§ YOUR GOAL: In the listing below, print exactly the lines between the line holding "Task: Click the blue J symbol" and the line holding "Given: Click the 100%", inclusive, and no more.

════

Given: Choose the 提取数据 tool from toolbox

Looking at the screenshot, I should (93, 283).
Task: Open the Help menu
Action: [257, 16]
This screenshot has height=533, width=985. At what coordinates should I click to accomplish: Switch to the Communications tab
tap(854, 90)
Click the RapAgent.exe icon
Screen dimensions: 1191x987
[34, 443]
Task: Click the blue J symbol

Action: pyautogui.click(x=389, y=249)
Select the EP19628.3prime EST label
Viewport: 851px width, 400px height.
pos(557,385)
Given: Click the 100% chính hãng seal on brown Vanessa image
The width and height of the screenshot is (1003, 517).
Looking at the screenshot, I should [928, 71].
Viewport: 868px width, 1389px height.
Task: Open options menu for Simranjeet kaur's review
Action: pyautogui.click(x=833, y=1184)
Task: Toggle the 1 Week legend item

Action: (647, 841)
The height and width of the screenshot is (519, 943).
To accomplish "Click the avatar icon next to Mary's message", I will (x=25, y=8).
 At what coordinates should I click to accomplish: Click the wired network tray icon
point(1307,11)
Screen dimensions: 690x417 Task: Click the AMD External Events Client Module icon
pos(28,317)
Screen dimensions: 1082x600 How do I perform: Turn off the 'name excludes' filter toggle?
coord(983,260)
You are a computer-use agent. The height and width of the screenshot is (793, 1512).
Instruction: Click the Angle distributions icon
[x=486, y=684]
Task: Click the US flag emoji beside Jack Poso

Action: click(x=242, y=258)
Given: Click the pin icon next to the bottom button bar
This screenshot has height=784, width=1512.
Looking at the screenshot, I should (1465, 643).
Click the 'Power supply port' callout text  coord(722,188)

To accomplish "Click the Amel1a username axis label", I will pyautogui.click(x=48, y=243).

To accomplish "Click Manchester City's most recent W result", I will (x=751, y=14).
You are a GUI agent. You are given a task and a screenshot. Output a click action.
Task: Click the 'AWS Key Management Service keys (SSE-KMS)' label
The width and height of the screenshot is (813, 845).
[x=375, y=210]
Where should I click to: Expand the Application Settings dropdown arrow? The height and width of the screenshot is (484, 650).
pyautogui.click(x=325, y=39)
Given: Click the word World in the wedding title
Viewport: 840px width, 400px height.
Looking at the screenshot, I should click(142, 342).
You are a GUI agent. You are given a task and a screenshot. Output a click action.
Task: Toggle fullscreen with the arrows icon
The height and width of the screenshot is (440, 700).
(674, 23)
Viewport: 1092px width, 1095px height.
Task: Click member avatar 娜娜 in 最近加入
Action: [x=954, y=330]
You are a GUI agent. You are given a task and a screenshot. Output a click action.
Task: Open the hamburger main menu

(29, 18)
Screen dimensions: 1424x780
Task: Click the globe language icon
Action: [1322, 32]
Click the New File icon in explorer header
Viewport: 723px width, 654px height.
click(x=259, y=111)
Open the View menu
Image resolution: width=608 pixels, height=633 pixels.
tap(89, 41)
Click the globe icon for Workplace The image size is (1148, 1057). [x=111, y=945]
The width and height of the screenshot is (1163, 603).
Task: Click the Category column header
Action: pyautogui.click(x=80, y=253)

════

§ YOUR RESPONSE:
Task: Click the blue J symbol

Action: pyautogui.click(x=389, y=249)
Select the EP19628.3prime EST label
Viewport: 851px width, 400px height.
pos(557,385)
Given: Click the 100% chính hãng seal on brown Vanessa image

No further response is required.